- _Challenges_
(1) Which Coffin Joe film does the review say the filmmaker wrote?
(2) Quote the part of the review that opens with the words containing "Part crime thriller, part" and closes with "Conjuring (James Wan, 2013)".

- _Page text_
When the corpse of a recently deceased gangster gives him the skinny on his city’s criminal underworld, he uses the information to exact revenge on his deceitful wife. Big mistake. Huge. 

Who made it?

This unclassifiable exercise in the macabre is the debut feature from Dennison Ramalho, best known to horror aficionados for penning the most recent Coffin Joe entry Embodiment of Evil. With The Nightshifter we finally get to see the full extent of his macabre imagination.

What’s special about it?

Part crime thriller, part ghost story, part WTF curio, this is one of the most idiosyncratic and inventive horror films of the year. Effortlessly weaving together multiple narrative threads, delivering some wickedly dark humour and skilfully generating scares without resorting to those old familiar clichés, Ramalho’s film is a delightfully perverse potpourri of genre thrills and spills, positively bristling with tension and bold imagination. 

See this if you like…

Dellamorte Dellamore (Michele Soavi, 1994), We Are What We Are (Jorge Michel Grau, 2010), The Conjuring (James Wan, 2013)

- _Available data_

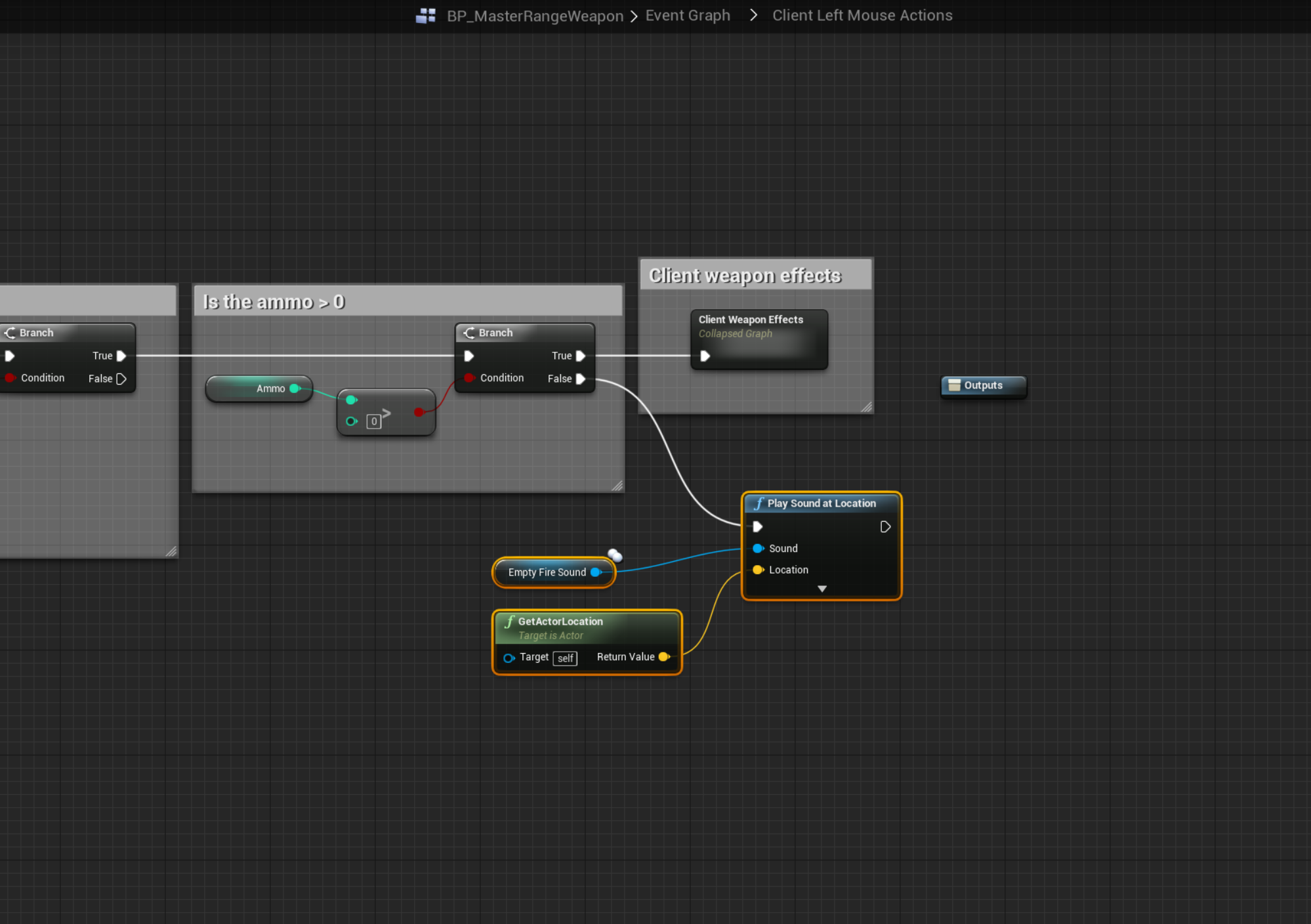
Task: Select the Empty Fire Sound variable node
Action: pyautogui.click(x=546, y=572)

- _Solution set_
(1) Embodiment of Evil

(2)
Part crime thriller, part ghost story, part WTF curio, this is one of the most idiosyncratic and inventive horror films of the year. Effortlessly weaving together multiple narrative threads, delivering some wickedly dark humour and skilfully generating scares without resorting to those old familiar clichés, Ramalho’s film is a delightfully perverse potpourri of genre thrills and spills, positively bristling with tension and bold imagination. 

See this if you like…

Dellamorte Dellamore (Michele Soavi, 1994), We Are What We Are (Jorge Michel Grau, 2010), The Conjuring (James Wan, 2013)